2002年6月21日
戸田建設(株)(社長:戸田守ニ)は、海岸・沿岸域のコンクリート構造物の緑化技術開発を進めてきたが、実験においてその効果を確認した。
この技術は、同社が保有するコンクリートを緑化する技術であるベジクリートと、耐塩性植物を用いて海岸・沿岸域のコンクリート構造物を緑化する技術である。ベジクリートのような植生コンクリートを海岸・沿岸域のコンクリート構造物に用いるのは初めての試みである。

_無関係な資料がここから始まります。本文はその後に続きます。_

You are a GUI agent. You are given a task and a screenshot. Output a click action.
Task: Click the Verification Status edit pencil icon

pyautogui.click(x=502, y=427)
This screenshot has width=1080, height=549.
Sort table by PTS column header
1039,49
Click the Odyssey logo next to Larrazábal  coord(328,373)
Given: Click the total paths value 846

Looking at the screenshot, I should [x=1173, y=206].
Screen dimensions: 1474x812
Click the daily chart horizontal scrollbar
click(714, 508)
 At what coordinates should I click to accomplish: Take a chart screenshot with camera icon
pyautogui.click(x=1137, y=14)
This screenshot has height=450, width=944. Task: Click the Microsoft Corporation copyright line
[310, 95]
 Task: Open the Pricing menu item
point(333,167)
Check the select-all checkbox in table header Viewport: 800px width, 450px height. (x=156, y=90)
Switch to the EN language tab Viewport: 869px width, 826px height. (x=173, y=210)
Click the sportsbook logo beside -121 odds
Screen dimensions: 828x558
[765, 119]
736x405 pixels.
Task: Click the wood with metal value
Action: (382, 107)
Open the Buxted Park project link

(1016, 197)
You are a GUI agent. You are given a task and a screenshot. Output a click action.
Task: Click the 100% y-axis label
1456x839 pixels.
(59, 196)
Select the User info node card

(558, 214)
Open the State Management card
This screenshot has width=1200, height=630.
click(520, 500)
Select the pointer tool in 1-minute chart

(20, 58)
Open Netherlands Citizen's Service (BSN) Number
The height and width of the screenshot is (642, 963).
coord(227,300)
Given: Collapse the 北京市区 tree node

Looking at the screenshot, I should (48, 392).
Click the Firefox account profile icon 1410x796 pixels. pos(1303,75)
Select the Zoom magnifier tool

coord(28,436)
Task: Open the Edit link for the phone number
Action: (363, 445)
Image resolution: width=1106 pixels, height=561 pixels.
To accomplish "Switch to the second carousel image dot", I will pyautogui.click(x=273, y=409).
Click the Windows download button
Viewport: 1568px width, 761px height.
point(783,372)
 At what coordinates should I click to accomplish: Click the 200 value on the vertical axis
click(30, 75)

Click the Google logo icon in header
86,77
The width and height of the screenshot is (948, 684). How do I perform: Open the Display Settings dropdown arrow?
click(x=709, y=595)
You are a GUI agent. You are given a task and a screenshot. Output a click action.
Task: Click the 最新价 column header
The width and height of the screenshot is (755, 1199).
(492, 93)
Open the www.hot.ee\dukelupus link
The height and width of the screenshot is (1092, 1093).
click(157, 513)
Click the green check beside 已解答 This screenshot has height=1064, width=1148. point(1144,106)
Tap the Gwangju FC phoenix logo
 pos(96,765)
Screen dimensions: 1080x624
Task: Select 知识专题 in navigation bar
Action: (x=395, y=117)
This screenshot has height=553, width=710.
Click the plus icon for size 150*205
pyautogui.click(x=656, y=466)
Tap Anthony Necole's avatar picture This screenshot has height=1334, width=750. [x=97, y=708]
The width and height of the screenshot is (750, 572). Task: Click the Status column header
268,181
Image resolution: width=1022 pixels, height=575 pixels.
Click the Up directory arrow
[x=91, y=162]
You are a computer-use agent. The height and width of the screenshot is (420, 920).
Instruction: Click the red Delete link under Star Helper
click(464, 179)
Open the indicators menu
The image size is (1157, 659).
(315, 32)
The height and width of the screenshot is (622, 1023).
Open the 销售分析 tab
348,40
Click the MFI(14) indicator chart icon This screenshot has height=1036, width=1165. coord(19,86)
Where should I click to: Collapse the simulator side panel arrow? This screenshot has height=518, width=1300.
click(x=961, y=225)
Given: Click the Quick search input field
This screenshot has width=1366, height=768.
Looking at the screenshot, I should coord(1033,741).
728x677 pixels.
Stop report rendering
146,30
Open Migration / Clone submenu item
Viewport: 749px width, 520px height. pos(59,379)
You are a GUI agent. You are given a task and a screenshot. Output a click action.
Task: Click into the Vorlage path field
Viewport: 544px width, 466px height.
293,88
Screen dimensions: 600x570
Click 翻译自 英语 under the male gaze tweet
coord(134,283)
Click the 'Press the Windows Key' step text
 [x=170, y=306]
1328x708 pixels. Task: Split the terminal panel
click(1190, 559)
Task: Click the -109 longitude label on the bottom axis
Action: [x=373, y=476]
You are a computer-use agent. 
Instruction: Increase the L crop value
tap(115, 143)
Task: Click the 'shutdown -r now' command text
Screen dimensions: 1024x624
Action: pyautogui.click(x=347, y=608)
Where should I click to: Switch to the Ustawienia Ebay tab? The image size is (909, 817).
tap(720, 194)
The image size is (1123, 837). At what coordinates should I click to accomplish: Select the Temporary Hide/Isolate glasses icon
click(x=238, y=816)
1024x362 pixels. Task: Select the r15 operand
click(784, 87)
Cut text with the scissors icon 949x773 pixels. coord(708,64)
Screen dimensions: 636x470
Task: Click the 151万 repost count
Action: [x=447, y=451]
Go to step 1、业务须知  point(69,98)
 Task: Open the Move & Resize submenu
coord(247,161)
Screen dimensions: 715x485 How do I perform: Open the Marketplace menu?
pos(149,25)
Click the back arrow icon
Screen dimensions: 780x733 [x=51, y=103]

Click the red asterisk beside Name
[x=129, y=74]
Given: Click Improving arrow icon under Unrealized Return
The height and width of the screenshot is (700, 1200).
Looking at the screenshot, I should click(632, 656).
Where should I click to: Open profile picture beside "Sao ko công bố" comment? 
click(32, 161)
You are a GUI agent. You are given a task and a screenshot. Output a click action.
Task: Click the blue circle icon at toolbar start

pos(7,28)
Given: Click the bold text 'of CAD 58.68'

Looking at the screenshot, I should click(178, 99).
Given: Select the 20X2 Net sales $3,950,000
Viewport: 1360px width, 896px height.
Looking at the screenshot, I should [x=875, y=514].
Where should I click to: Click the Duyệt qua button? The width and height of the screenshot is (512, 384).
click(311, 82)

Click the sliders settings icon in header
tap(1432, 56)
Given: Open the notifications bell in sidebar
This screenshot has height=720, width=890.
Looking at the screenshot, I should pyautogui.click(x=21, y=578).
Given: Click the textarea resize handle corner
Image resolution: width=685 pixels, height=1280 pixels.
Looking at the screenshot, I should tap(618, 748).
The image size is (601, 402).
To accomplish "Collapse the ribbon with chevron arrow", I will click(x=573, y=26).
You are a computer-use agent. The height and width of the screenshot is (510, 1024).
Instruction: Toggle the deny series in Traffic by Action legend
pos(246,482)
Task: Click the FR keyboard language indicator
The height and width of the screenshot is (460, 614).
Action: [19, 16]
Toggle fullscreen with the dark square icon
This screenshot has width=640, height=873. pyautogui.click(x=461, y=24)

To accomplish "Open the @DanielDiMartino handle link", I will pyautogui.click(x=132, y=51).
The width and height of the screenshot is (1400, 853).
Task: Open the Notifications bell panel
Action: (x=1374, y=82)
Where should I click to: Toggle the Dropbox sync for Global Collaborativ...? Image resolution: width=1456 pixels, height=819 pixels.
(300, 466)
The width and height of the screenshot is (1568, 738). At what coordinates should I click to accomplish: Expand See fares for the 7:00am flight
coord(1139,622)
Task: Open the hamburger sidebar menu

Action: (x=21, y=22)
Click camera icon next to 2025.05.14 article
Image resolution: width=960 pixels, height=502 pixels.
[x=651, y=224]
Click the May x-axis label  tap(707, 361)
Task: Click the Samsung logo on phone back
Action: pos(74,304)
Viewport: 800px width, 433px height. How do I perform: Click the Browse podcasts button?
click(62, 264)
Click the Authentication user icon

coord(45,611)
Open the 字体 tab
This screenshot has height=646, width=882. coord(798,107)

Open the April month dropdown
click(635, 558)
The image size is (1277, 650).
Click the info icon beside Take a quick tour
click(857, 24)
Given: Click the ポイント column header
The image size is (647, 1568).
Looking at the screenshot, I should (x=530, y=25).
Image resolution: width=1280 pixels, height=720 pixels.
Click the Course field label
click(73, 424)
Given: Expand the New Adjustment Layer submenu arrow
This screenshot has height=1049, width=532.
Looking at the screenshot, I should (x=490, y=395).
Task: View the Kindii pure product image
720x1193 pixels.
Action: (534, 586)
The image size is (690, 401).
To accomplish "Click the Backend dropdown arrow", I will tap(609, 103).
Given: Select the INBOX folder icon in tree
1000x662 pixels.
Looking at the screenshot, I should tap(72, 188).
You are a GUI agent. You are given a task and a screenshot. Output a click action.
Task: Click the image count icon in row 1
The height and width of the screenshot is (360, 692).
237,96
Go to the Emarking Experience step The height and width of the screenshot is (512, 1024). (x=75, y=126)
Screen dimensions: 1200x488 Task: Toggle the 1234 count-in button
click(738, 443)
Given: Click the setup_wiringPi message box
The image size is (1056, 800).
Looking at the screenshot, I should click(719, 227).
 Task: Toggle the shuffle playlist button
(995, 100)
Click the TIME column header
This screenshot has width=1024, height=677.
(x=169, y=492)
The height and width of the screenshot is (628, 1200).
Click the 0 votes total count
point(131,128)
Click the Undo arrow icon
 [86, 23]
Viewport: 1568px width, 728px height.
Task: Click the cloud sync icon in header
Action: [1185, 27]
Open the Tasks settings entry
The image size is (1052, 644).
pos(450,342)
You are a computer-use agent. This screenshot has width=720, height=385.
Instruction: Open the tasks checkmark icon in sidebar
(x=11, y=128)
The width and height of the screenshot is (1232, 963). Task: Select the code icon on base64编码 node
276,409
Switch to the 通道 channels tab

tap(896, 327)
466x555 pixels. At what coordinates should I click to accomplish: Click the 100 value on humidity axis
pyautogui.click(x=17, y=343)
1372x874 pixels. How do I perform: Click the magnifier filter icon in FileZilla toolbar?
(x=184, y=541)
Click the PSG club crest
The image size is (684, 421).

近年、河川護岸構造物においては、植物や生物が生息することができる植生コンクリートの導入が盛んに行われている。一方、波浪が直接作用したり、潮が飛散する場所である海岸・沿岸域は、植物にとって厳しい環境にあり、またそのほとんどがコンクリート製であるため、海岸植物が繁茂することはなく、海岸における緑化を目的として、あるいはコンクリートを植生基盤とした事例はほとんど見られない。人が集まる港湾などのウォーターフロントで景観上の観点から、木製ボードウォークや植物を植えるポットを有した物が多用されたり、また、海岸構造物である離岸堤や突堤においては、自然材料との調和を目的として、自然石や擬岩などを用いた構造物のほか、木材や樹木の利用が行われている程度である。植物が地球温暖化の原因であるCO2の吸収に大きな役割を担うことから、緑化に有効な用地として、海岸・沿岸などの非緑地が緑地を創造する未利用地として有望と考えられてきており、海岸植物の重要性が認識されてきている。
同社ではこのような背景に対して、平成12年4月から河川護岸などの緑化で実績のあるベジクリート(植生コンクリート)を用いて海岸・沿岸域のコンクリート構造物を緑化する技術の開発を進めてきた。
ベジクリートは、コンクリート中でも植物の生育を可能とした植生コンクリート技術で、ポーラスコンクリート、充填土壌材、覆土材、植物から構成される。植生基盤となるポーラスコンクリートは、砂を使わずに砂利同士をセメントペーストで固結させることで、内部に連続空隙を有するコンクリートであり、植物が根を張る隙間を有している。その空隙に土壌を充填し、ポーラスコンクリート表面に覆土材を薄層客土し、背丈の低い草類を植栽するのがベジクリートである。植栽を目的とするポーラスコンクリートでは、空隙率、圧縮強度およびアルカリ溶出の有無が考慮すべき点である。本技術に用いるポーラスコンクリートは、河川護岸に適用する場合と同一の仕様として、空隙率25~30%、圧縮強度10N/mm2を有するものを用いている。また、アルカリ分溶出を抑制させる目的で、コンクリート表面をアルカリシール材で被覆処理する。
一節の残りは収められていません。